The authors commissioned for the book were given a series of strict instructions, referred to as dogma. These requirements included the usage of the present tense, with no title, in any language, and with one main protagonist – loosely defined as “an individual, a family, a town, a building.”

In a phone interview, curator Giovanna Borasi explained that since the exhibition covers such a broad theme, she “wanted to find very specific stories to try and do the opposite exercise. In conjunction with the exhibited works, this allows one to generalize from the very specific.” Borasi views the relationship between the book and exhibition “like that distinction between story and scene. The scene is the setting, the photos, documents, that explain how and where the story takes place.”

One thing that stands out about the book project is that, unlike much of the literature that accompanies exhibitions in the world of art and architecture, it is not academic. It does not present arguments, viewpoints, or explicit political biases. Indeed, Borasi stated that the exhibition aims to be “dry” and that she wanted to do “the exact opposite of what one sees in migration museums.”
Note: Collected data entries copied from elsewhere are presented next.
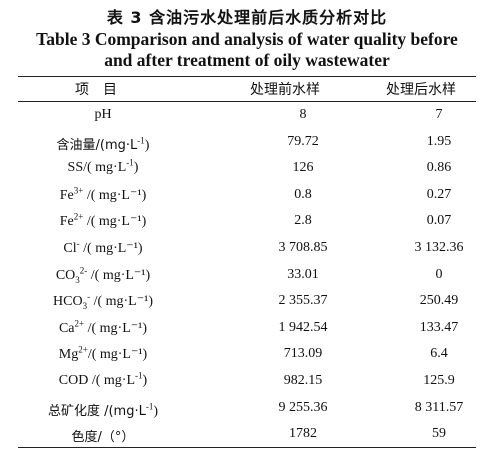  I want to click on value-before: 2.8, so click(303, 221).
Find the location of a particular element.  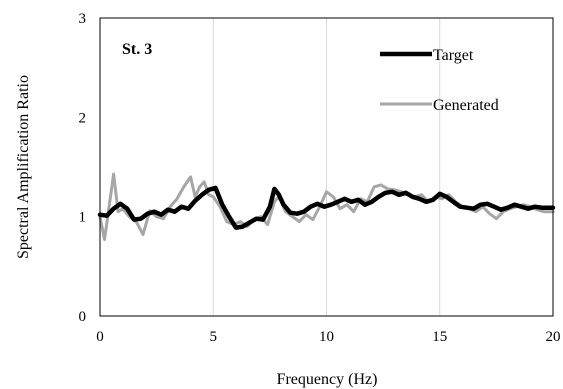

x-axis-label: Frequency (Hz) is located at coordinates (328, 380).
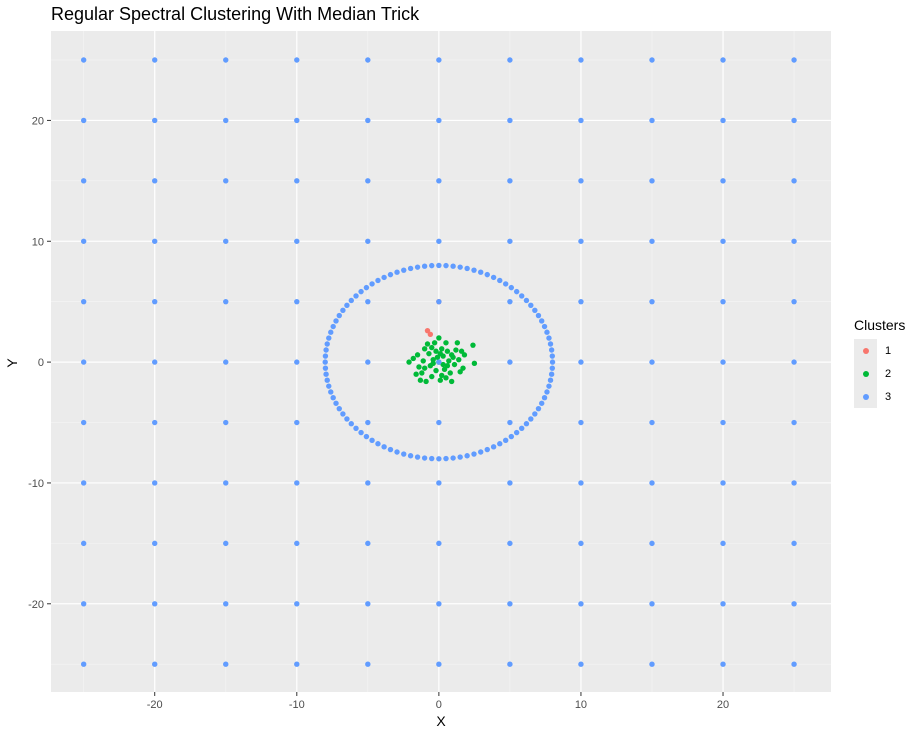 The width and height of the screenshot is (922, 738). I want to click on legend-item-cluster-2: 2, so click(880, 374).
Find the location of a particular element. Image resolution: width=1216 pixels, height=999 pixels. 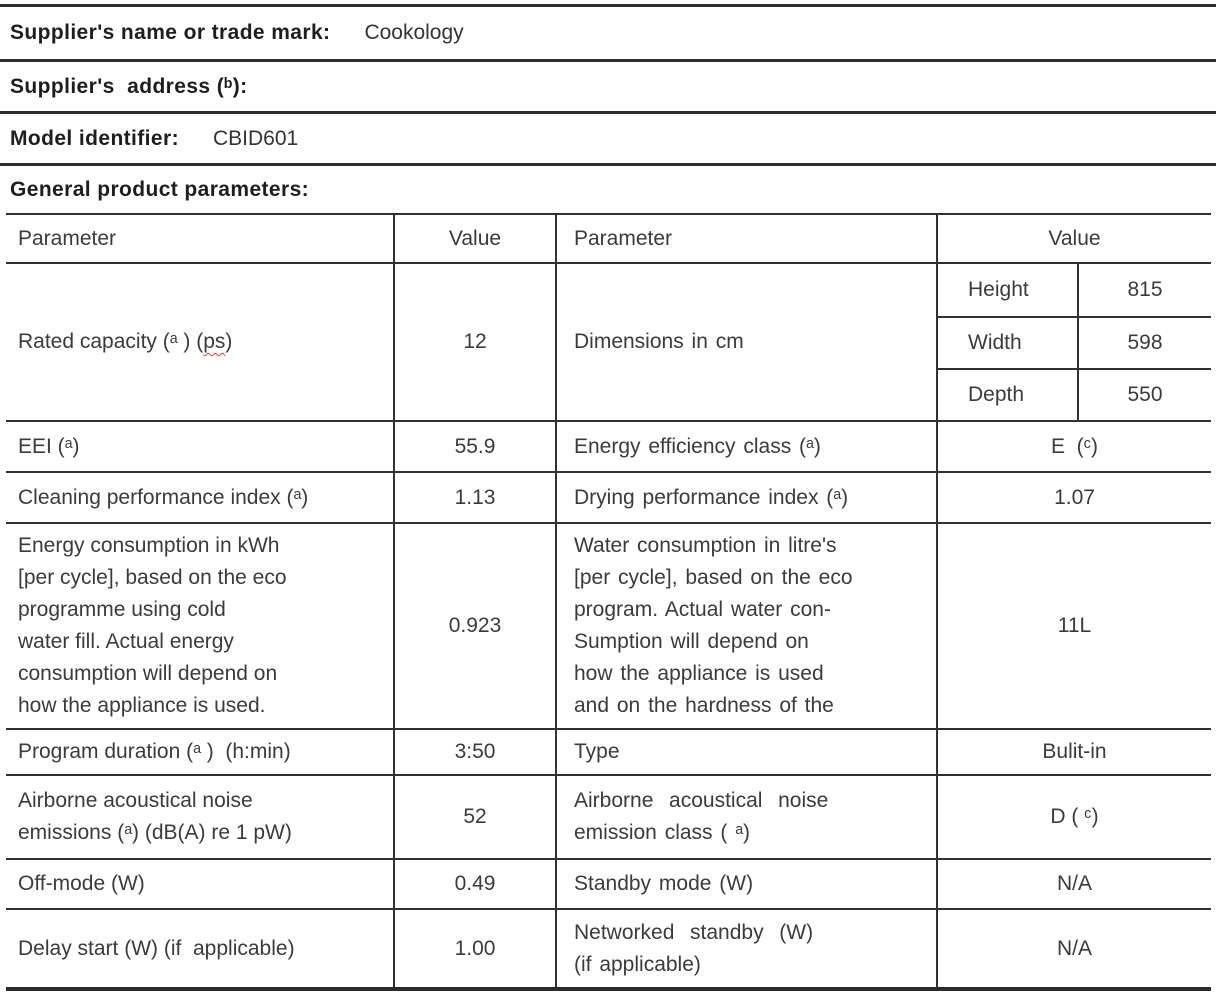

type-label: Type is located at coordinates (746, 752).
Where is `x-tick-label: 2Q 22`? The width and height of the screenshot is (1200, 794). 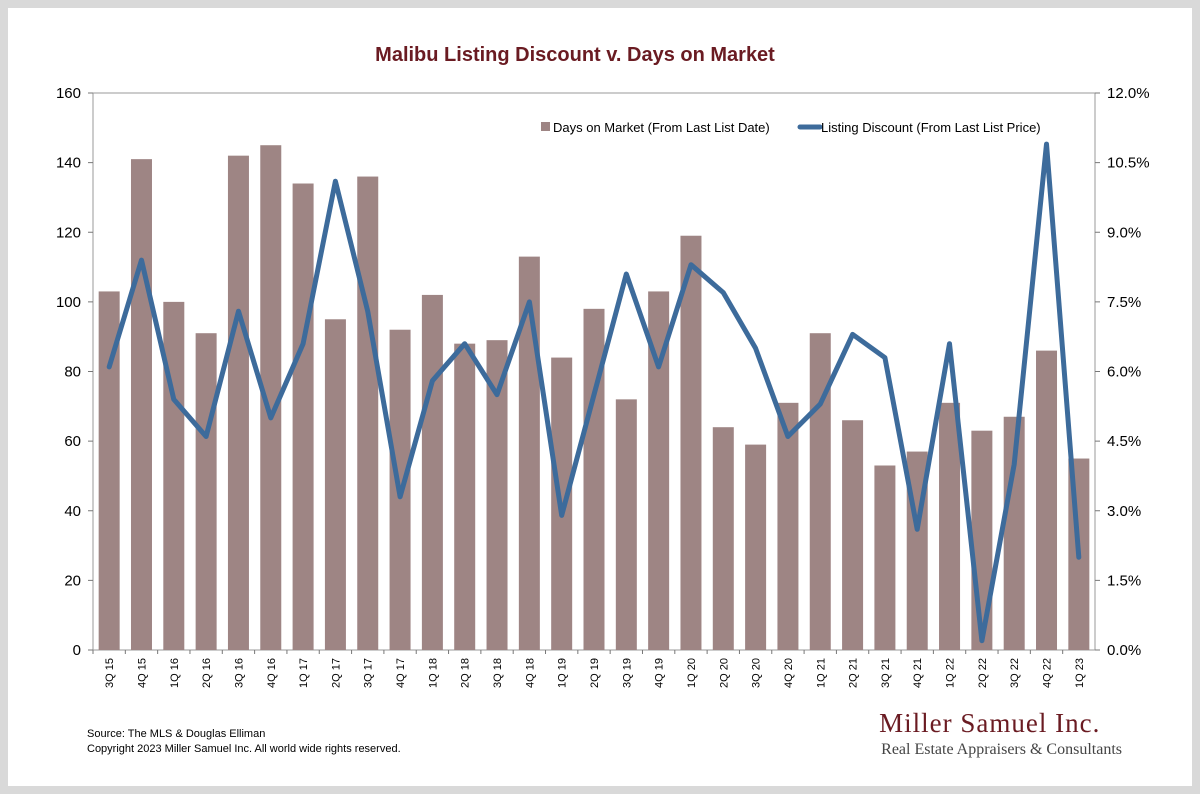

“I wanted to take out the emotional aspect of these kinds of stories, ” she continued. One can see this reflected in the dogma of the book’s stories, which, untitled and without illustrations, avoid the trappings of sentimentalism.

Although providing an intensely individual perspective, Borasi was careful to organize the stories in Journeys to avoid advocating specific causes or peoples. “I didn’t want to connect the exhibition with any specific group or ethnicity, so I tried to establish a rule – no photos of people.” Although the source material that Borasi was drawing from necessitated that some pictures of people slipped into the exhibit, her point is clear – whatever political reading one might take away from the exhibit is not obvious on the surface. Instead, Borasi emphasized, the book and exhibit look at migration as a whole, and specifically “the very positive changes that migration can bring about, and how different ideas can trigger certain things and result in a shift in another culture.”

The variety of places and times represented in the exhibit and book points to migration as a universal experience, which enables the viewer to “connect pieces together in order to look at them differently in terms of how they reflect contemporary issues.” In this sense, Journeys presents its different stories of migration, and the mixing of cultures that results from it, as a positive experience: a stance that unfortunately remains controversial in many areas of society.